Does password expiry provide any benefit at all (when using randomly generated passwords)?

90 days is more than enough to profit from stolen credentials (however strong they are). Moreover, most passwords will vary only by a digit or two when changed, so even a password older than 90 days will allow an attacker to guess the new one fairly easily.

If your passwords are strong (randomly generated by password managers) and one still manged to leak and find its way into the hands of an attacker, the solution is to fix the source of the leak, not to blindly update the passwords. Changing the passwords will not prevent new passwords to leak in the same way. It would be wiser to prevent password guessing attempts and to try detecting abnormal authentications. Using proper 2FA could also better mitigate passwords leaks.

In the same time, this policy pushes the users to make passwords easier to remember, thus easier to guess by an attacker. All thing considered, the policy mandating to update the passwords regularly weakens the overall security provided by the password protection. That is why Microsoft is planning to remove this policy from of Windows 10 starting with the may 2019 update. The NIST also recommends against its usage for password that needs to be remembered.


Yes, there is still a benefit to changing passwords every 90 days. Forcing regular changes provides some protection against the unauthorized use of passwords or limits the duration of unauthorized use. There are better alternatives for achieving these same goals (e.g. detecting abnormal use, risk-based authentication, etc.), but you didn't ask to compare password expiration to these alternatives.

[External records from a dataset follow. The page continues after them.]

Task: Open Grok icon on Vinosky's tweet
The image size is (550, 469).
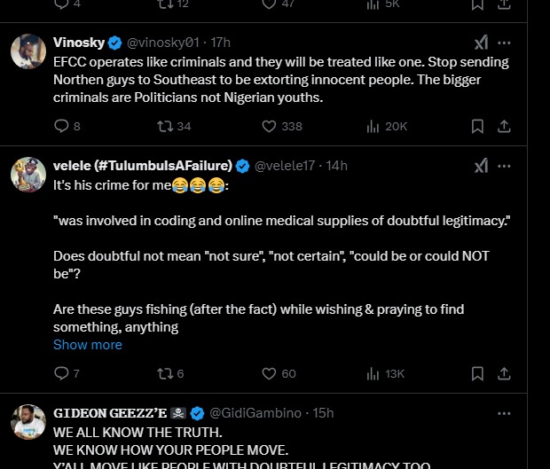Action: [480, 43]
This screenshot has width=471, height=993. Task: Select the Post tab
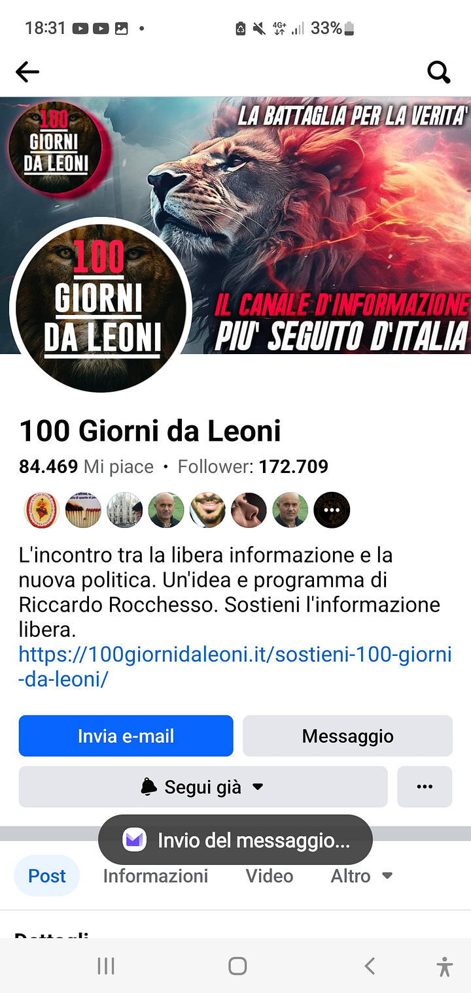pos(47,876)
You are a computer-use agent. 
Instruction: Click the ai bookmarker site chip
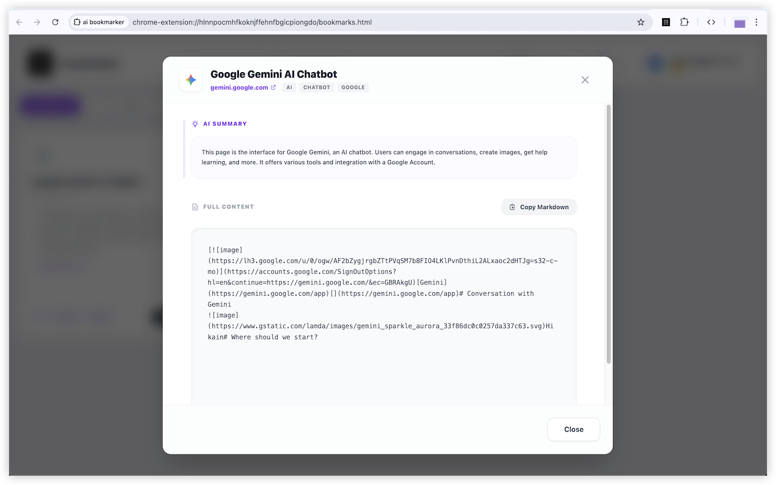[x=99, y=22]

Using strong, randomly generated passwords does reduce the risk of password abuse by making it unlikely the associated accounts will be breached due to password guessing, credential stuffing, or password cracking attacks. However, there still remain other avenues for an attacker to obtain user passwords, including malware, authentication server compromise, password manager flaws, or the user purposefully sharing their password with others. The strength and uniqueness of the password doesn't protect against these attacks. A. Hersean says to focus on fixing these leaks, which is good advice, but it is easier said than done.

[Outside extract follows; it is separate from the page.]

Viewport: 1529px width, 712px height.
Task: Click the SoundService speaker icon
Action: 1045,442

If an attacker does compromise a user password they will have limited time to use that password if an expiration policy is in place. During that window of opportunity they may be able to complete any malicious actions they intend, or they might be able to escalate their attack and create an ongoing backdoor for access that does not rely on the original user's password. These situations don't really benefit from password expiration. But there are other situations where an attacker isn't able to escalate their attack and needs continued use of the password to maintain access. These are the situations where password expiration helps.

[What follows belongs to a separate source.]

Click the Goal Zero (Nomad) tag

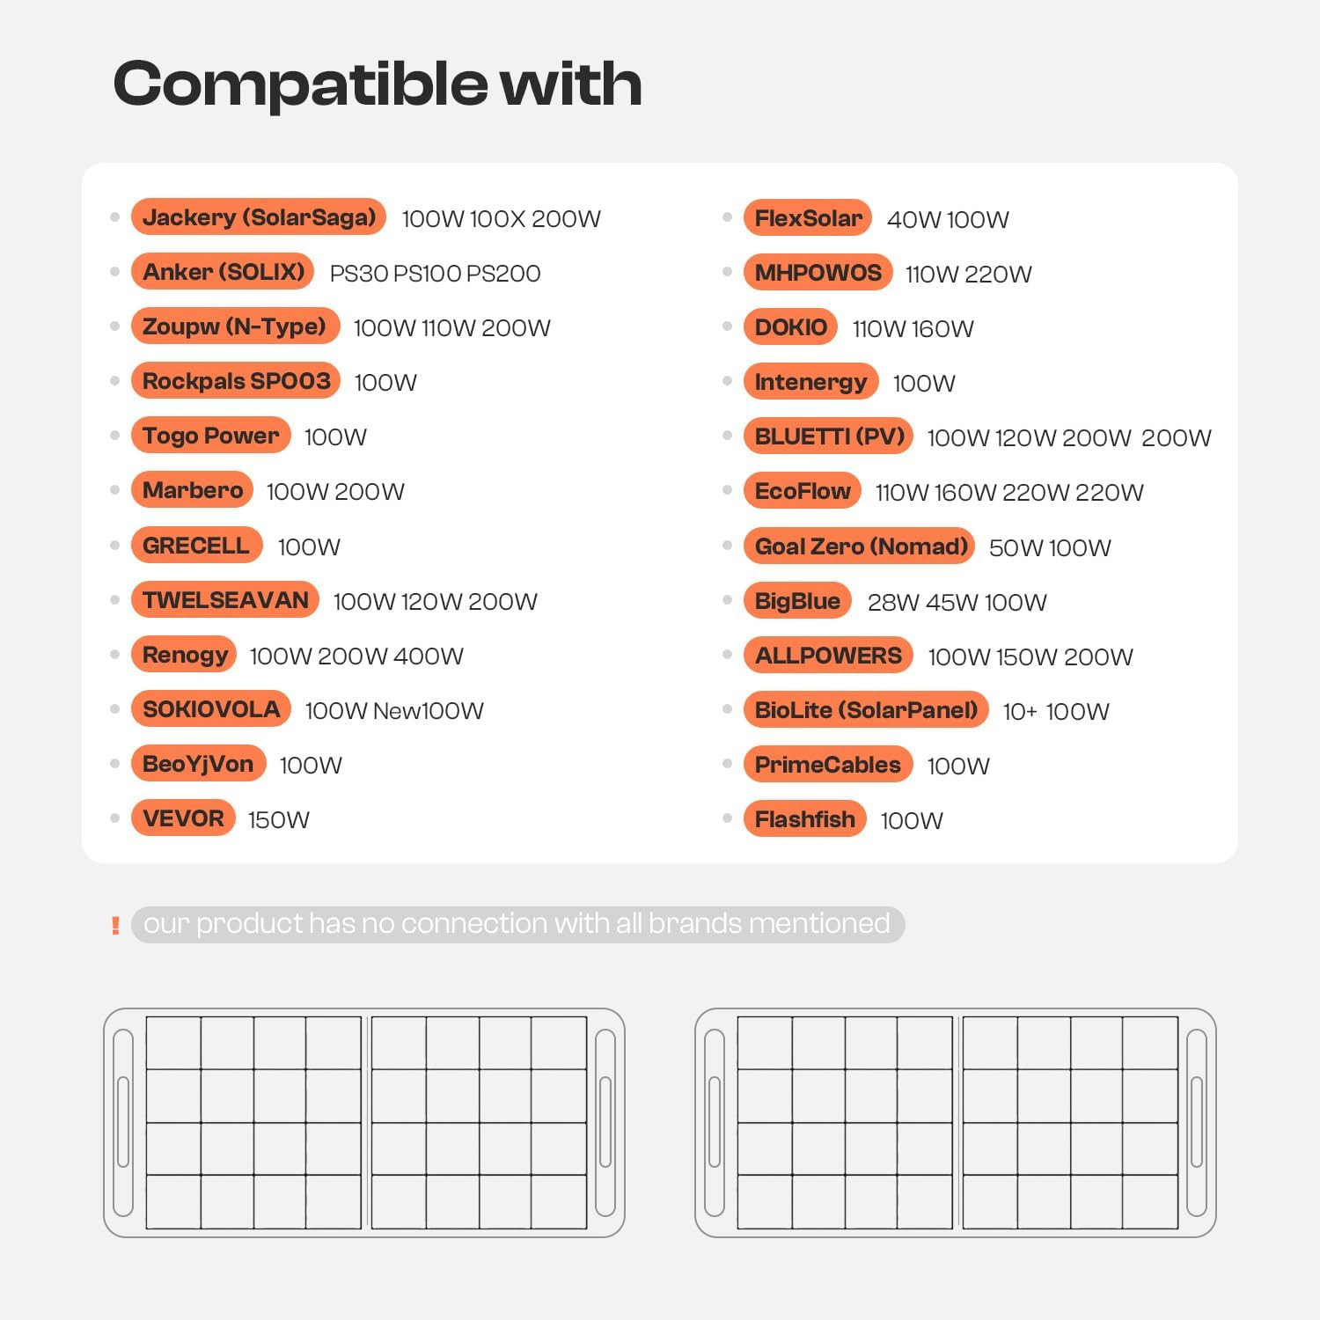coord(860,546)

What is hard to quantify is how rare these situations are and in how many of those situations would password expiration either prevent or reduce the duration of attacks. So it becomes a rough cost-benefit analysis where you'd need to understand the costs of maintaining a password expiration policy. If you can completely automate regular password updates (some password managers might make this possible) and it is transparent to users then it seems like it provides value, even if the benefits are rare. If you can't automate password changes then it might not provide enough benefit to justify the time costs to users. In this case I would focus on alternatives to password expiration that can help detect and prevent password compromise.

Additionally, if you can completely automate regular password changes you should consider enforcing changes that take place more frequently than once every 90 days. This should increase the benefits of expiration by further reducing the risk of password compromises.